A recent study by IHS Global Insight finds improved automotive OEM-supplier relations, bucking findings from another study MetalMiner covered several weeks ago in which overall scores fell compared to the 2007-2010 time-frame.
The IHS study took a global approach, whereas the above referenced study only involved US OEM-supplier relations.
BMW and Porsche became the customers of choice for suppliers despite an increased emphasis on price reductions (a shift for the premium OEMs). Toyota and Mercedes also fared well in the rankings.
What role does price pressure play in the current picture?
“It is clear that as premium OEMs start to see their profit dip, they will push suppliers to deliver critical savings to prop up their bottom lines. What matters is the magnitude of the purchasing savings they try to achieve and whether suppliers are supported in finding ways to achieve these savings or they are asked to achieve them single- handedly,” said Matteo Fini, author of the study and senior consultant at IHS Automotive.
How the trend of asking suppliers to deliver critical savings will play out as auto sales likely peak will likely become exacerbated. (See MetalMiner’s monthly June report covering metal price trend as they feel the automotive sector)
Ironically, Fiat and Nissan scored more favorably to suppliers on “profit potential,” as they appeared less price-focused than previous studies. Meanwhile, BMW and Mercedes both appear more aggressive with regard to securing critical savings. The study’s author points out this gap between the “best” and the “rest” has narrowed.
Like the previous study reported on by MetalMiner, body-in-white received lower rankings from suppliers, meaning less collaboration exists between OEMs and suppliers.
On the flip side, “Ford shows bold commitment to improving supplier relations, with a few interesting initiatives reinforcing the idea that it is trying to establish relationships for the longer-term, one being pre-sourcing for performing suppliers,” Fini said.
Meanwhile, GM and Chrysler have attempted to address the weaker aspects of relations with suppliers, but both “appear weak in giving credit to suppliers’ cost reduction efforts.”
Price Reductions and Chinese OEMs
Fiat and Volkswagen earn the dubious distinction of serving as “most demanding” in terms of price reduction. Meanwhile, the Chinese OEMs have quite a bit to learn on strong supplier relations’ potential impact on the bottom line.

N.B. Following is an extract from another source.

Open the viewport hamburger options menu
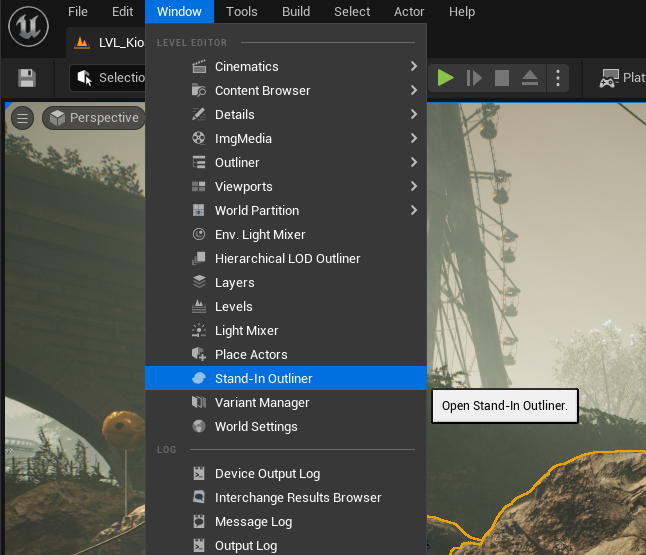The image size is (646, 555). coord(23,118)
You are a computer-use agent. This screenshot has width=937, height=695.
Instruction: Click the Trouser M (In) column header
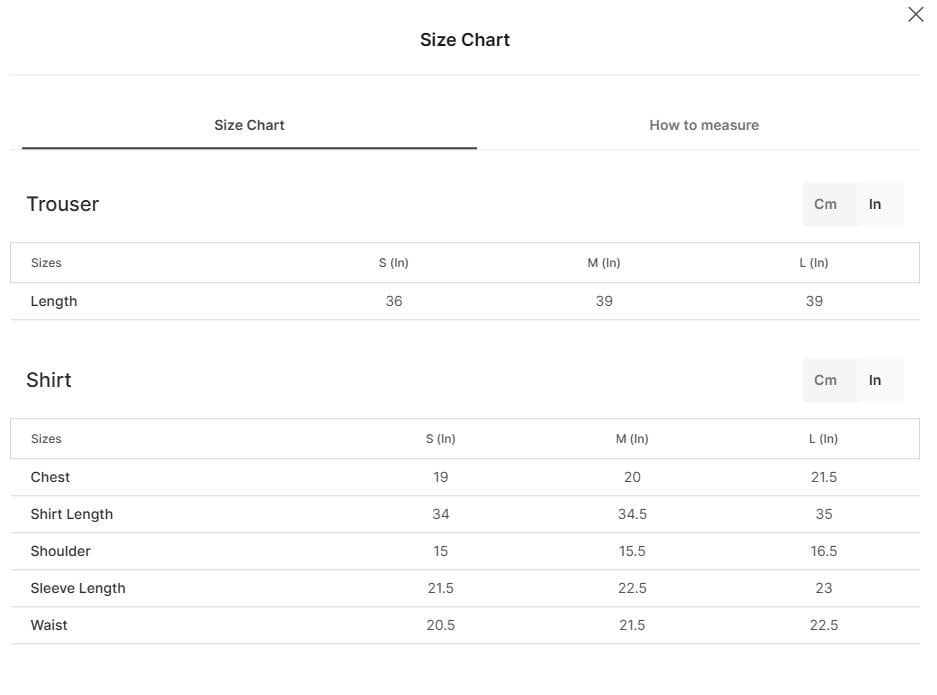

“Geely is among the most technically capable OEMs in China, but seems less concerned about establishing good relations with suppliers when compared to other developing Chinese OEMs,” says Fini.
How the Study Works
The study includes 29 questions around five areas of importance to good supplier OEM relations: profit potential, organization, trust, pursuit of excellence and outlook.
A score under 450 indicates poor supplier relations and a score above 650 equates to good supplier relations. No supplier achieved a “good” rating, whereas many achieved the poor rating, however, all of the poorly rated include the Chinese OEM’s with less experience in good supplier relations.